Stored data:
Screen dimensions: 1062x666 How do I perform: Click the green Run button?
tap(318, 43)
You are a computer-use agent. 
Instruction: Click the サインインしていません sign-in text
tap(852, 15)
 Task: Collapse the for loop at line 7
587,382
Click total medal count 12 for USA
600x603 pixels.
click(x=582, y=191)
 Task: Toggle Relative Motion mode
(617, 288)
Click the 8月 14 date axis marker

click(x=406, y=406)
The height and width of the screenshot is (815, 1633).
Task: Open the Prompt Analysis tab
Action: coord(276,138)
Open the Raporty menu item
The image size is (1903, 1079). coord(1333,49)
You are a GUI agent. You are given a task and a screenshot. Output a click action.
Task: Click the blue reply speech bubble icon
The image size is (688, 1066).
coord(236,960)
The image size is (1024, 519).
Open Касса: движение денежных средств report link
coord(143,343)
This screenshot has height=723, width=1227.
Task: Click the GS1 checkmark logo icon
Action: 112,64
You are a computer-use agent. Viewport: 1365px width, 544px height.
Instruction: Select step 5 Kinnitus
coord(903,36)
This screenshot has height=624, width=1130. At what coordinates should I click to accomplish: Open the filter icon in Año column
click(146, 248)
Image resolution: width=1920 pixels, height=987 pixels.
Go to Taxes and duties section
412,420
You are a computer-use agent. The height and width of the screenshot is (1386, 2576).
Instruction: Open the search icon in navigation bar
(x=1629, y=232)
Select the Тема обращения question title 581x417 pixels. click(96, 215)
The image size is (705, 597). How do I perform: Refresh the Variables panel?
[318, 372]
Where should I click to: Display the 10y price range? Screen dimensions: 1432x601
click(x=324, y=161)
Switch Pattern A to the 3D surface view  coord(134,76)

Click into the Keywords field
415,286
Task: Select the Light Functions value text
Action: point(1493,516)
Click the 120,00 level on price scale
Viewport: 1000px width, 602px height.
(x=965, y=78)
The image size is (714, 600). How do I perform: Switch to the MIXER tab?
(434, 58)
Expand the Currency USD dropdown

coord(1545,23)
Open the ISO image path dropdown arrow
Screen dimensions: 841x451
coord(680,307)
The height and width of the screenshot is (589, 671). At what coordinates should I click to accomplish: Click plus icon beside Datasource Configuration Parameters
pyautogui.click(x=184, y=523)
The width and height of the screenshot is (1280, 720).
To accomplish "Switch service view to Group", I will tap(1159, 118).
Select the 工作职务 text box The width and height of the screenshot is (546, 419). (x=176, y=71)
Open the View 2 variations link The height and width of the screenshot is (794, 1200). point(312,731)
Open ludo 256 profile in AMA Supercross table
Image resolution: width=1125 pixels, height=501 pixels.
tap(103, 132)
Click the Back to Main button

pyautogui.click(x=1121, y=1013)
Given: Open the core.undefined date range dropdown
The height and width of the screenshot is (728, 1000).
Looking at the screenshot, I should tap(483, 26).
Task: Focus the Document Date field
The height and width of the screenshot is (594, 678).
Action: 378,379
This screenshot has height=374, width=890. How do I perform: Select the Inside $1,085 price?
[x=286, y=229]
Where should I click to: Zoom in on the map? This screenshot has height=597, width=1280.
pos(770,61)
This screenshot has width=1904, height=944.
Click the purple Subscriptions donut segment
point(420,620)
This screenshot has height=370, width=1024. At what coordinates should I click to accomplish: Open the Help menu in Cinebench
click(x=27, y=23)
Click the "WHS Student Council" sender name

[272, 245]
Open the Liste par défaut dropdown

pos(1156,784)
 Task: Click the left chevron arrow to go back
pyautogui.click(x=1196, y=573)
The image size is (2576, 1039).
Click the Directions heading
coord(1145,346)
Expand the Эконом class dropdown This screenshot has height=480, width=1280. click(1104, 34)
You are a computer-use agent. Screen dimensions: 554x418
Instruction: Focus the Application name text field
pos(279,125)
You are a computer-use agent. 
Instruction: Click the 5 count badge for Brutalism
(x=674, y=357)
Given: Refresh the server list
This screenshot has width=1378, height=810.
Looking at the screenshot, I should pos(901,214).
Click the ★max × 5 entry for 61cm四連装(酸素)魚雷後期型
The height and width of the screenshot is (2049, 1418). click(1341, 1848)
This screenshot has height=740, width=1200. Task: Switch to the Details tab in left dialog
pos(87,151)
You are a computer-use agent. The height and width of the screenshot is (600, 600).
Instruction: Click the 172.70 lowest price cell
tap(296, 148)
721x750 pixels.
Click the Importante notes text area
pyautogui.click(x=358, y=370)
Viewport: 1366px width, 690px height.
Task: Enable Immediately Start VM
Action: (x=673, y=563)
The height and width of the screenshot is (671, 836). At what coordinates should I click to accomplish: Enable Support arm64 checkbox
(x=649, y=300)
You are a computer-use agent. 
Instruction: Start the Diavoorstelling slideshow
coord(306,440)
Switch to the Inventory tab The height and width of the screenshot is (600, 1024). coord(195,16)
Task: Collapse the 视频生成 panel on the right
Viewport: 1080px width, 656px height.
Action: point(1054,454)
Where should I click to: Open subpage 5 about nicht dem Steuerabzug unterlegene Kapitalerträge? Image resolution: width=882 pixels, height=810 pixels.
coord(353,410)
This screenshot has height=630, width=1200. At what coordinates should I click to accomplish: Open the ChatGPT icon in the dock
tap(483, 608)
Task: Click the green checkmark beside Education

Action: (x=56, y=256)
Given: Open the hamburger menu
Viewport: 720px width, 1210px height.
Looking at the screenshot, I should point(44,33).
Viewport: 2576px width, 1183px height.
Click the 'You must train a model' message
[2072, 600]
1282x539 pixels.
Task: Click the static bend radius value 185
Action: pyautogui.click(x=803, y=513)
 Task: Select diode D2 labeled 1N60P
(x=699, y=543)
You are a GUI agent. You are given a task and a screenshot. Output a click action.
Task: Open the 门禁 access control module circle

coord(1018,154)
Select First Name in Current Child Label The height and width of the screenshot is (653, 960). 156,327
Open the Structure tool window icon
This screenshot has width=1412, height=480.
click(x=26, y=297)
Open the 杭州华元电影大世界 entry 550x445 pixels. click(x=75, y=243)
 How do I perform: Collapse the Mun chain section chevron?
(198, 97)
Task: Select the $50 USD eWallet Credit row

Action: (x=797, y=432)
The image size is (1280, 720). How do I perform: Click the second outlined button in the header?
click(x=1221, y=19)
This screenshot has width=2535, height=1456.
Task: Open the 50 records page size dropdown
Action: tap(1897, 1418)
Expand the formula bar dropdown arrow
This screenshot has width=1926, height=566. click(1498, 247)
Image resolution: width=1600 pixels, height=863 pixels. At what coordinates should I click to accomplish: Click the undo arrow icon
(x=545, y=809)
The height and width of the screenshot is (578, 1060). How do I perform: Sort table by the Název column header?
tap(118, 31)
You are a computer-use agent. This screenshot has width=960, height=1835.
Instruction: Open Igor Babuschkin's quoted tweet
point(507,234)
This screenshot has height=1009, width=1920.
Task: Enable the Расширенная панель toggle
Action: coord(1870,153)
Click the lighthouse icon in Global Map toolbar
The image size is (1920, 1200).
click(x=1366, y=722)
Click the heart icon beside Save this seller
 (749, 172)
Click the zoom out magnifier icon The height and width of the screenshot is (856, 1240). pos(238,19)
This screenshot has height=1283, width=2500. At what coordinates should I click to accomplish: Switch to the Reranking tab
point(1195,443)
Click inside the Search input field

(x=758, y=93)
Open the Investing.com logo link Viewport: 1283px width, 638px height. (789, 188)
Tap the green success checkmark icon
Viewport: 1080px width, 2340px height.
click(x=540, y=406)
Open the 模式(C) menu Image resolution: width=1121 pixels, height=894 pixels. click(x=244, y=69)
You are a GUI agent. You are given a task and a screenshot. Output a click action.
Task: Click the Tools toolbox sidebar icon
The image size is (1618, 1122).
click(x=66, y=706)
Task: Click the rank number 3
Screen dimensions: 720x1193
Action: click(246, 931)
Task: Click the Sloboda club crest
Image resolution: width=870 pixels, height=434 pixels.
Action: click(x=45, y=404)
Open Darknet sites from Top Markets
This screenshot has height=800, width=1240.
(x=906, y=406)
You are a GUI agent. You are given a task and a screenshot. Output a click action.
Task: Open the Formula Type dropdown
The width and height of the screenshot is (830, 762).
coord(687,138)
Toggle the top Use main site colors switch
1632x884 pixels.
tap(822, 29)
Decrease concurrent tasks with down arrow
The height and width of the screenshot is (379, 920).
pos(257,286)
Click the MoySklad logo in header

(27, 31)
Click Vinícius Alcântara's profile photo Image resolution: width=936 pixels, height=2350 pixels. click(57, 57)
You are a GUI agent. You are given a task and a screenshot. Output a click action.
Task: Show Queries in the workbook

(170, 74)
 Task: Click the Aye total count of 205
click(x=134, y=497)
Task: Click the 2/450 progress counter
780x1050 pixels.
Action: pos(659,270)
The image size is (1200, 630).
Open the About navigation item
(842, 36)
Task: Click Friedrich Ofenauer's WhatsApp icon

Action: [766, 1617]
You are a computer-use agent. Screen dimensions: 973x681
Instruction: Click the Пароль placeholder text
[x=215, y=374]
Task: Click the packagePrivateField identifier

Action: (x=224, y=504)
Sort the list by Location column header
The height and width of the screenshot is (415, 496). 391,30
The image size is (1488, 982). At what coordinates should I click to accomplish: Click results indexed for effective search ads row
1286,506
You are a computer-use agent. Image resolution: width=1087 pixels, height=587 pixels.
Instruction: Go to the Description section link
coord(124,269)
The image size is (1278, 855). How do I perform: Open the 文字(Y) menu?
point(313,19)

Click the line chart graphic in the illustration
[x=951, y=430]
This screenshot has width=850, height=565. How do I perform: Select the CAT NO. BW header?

* WHAT THE TASK ASKS *
Rewrite the lines that start at the one containing "Task: Click the 2/450 progress counter" and end after the one containing "Action: [766, 1617]". Put "menu entry" in place of "navigation item" and leave everything else unchanged.

* SOLUTION *
Task: Click the 2/450 progress counter
780x1050 pixels.
Action: pos(659,270)
The image size is (1200, 630).
Open the About menu entry
(842, 36)
Task: Click Friedrich Ofenauer's WhatsApp icon

Action: [766, 1617]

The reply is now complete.